His eyes were so sad but he still smiled. “Nope. I was relying on us making out heavily at this moment. Anyway,” he shook his head, “this may sound cheesy but, I didn’t think you and me were ready for credits yet. I didn’t think… I hoped…we still had a few more scenes.”

I reached out and wiped a tear from his cheek. “We do,” I said. “We have so many scenes left. Just not with each other.”

“Cheesy line, Winters.”

“Oh, you can talk Mr Ikea Now Has A National Shortage of Tea Lights.

And, like everything with us, despite everything with us, it ended on laughter.

I stepped over the candles, I left my uniform on the counter and pushed through the doors. The bright spring sunshine disoriented me and hurt my eyes, like it always does when you step out of a cinema. Emerging into the real world. Where the lines aren’t scripted, where the characters’ motives don’t always make sense, where the lighting isn’t flattering, where boring days are things you have to endure rather than skip past in a montage, where the couples don’t always work it out, where the rain makes your hair frizz, where love is sometimes complicated and hard and dull and painful and grey and ever-changing and compromised and flimsy, rather than only perfect and soulmates and kisses in the rain and knowing they’re going to live happily ever after.

It is both.

Every love affair is always a mixture of both.

You just don’t see both in romance movies.

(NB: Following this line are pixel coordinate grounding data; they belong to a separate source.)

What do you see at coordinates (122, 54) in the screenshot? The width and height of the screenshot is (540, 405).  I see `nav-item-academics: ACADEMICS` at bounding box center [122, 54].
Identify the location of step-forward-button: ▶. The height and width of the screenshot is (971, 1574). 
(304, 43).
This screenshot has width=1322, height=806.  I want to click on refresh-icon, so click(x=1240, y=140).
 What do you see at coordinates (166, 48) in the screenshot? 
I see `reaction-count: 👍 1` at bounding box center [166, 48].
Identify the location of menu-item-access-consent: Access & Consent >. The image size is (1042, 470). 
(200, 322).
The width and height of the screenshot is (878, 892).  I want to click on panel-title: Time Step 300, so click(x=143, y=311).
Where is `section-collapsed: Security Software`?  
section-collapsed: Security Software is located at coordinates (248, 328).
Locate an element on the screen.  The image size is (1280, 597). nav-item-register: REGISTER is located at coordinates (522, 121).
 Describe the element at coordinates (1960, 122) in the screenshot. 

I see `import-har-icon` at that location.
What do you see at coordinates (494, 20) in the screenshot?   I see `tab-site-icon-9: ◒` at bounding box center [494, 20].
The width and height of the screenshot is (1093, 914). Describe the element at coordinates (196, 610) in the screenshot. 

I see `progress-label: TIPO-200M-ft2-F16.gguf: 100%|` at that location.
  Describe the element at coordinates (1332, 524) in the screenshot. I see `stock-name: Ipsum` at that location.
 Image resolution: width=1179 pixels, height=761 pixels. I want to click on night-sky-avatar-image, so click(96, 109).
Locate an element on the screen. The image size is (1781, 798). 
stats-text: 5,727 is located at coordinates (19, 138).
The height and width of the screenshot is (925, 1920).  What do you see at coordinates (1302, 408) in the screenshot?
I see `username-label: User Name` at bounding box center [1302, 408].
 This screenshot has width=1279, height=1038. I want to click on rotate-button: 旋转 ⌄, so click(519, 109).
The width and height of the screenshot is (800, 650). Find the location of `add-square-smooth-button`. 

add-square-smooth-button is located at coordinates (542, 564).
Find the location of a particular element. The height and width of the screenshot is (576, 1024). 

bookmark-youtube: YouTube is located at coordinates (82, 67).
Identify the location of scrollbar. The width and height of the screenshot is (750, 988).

The only love affair I needed to invest in right now was one with myself. Spend some time with me. Figuring out myself and why I picked the relationships I did. I was holding out my heart to me. Because I’d realized I was the only person who could give me a happily-ever-after.

My phone buzzed, and I dug it out of my pocket.

Mum: Car all packed. Wales here we come.

Road trip!

And, the final shot is of me smiling as I reply. Then I put my phone back into my pocket, and I walk down the street. The camera pans out slowly as I merge into the crowd. Becoming, slowly (and with a killer end song of your choice) just another face. Another normal human. Whose love story is over…for now.